Found this engine at an Acme (Wise) scrap yard in Roswell, New Mexico. Thought some of you would know the application or what company it was made for. What do you think? https://youtube.com/shorts/u_X93gtz0fI?si=FV_SZy9OKzz-ZbjQ
CWC will probably be the foundry that cast the block rather than engine manufacturer I think it’s a Continental https://en.m.wikipedia.org/wiki/Continental_Motors_Company
Museums with newspaper articles, fragments of rocks and metal. Supposedly the crash site was moved several years ago. Tourism?
A spaceship powered by a flathead 6? I think we have discovered what Captain Kirk's Warpdrive really was!
neat, I can't find anything like it. The top mounted distributor was used on several flathead six engines, but none of them have it mounted outboard of the valves like this one. The timing cover extending out to the generator is similar to a Model T, and other early engines, so it might be pretty old.
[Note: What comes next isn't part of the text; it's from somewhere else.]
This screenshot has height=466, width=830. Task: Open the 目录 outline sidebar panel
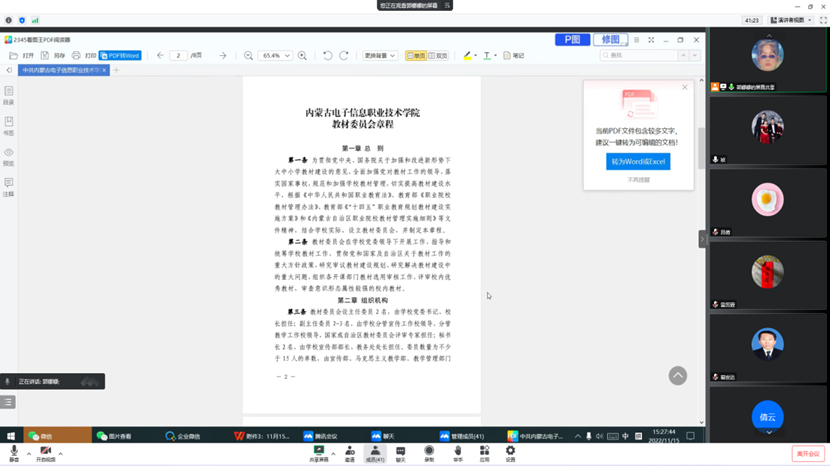point(9,95)
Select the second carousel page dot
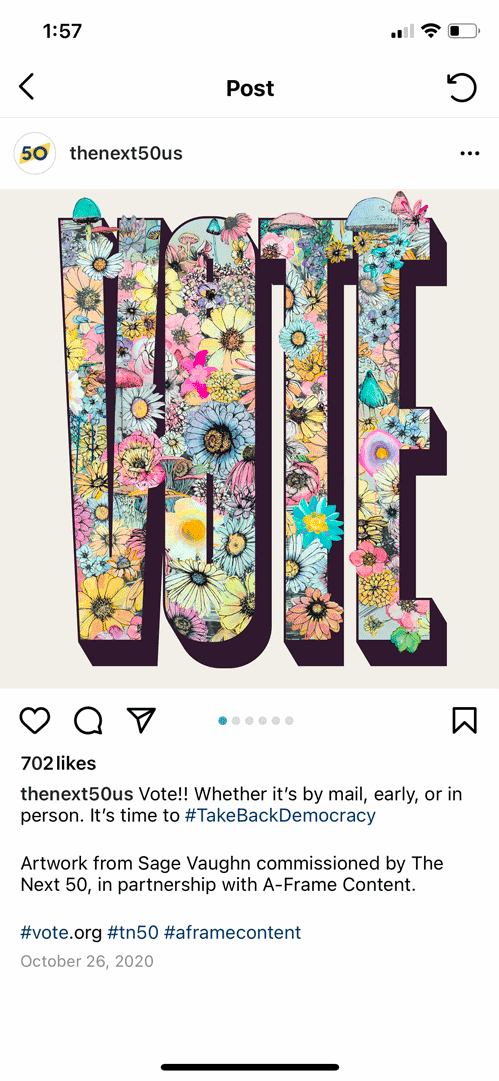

This is a 1930 Dodge six that I think were made by Continental, the architecture is very similar but not exactly the same that’s why I thought it was a Continental engine
CWC Textron is a foundry in Muskegon Michigan. Before the Textron days it was Campbell Wyant Cannon. My family is from Muskegon, CWC was casting engine blocks back when my 90 year old dad was a kid.
Coincidentally, the original Continental motors factory was also in Muskegon, before moving to Detroit.
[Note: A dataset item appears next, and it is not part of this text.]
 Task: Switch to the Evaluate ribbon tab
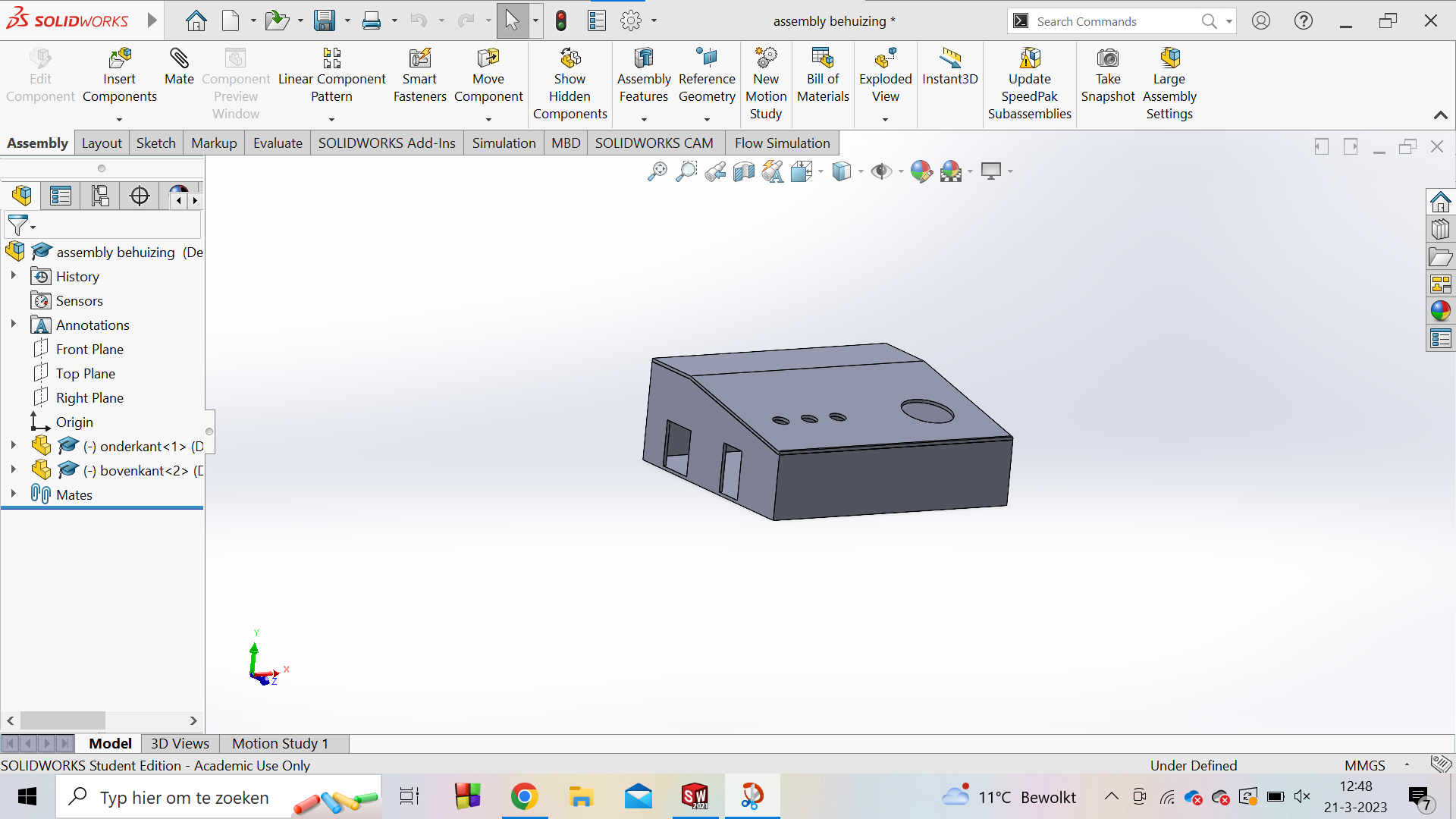(278, 143)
Yeah, but from the same manufacturer. I was looking into continentals earlier, a guy on the AACA forum said he had been making a list of different Cont engines based on applications for parts he found in parts catalogs, and his list was like 20 pages long. Of engine models. Crazy.
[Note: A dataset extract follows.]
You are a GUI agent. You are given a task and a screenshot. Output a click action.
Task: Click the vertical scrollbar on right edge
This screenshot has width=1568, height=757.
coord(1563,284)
I guess it’s like Cummins or Detroit Diesel or Rolls Royce or Volvo, there’s so many vehicles that use their engines that you don’t even realise they’re out there.
Does the 9-20-28 look like a date code? I've seen some that turned out to be casting numbers or shift codes. The link on Contenntal engines looked right but the variations didn't exactly match this one. Just a thought, Duesenberg's were made in 1928 but I thought the carburetor would be different or maybe multiple.
Where did you get Duesenberg? They never made a six or a flathead. If the '28' is a date code, at that point their engines were made by Lycoming.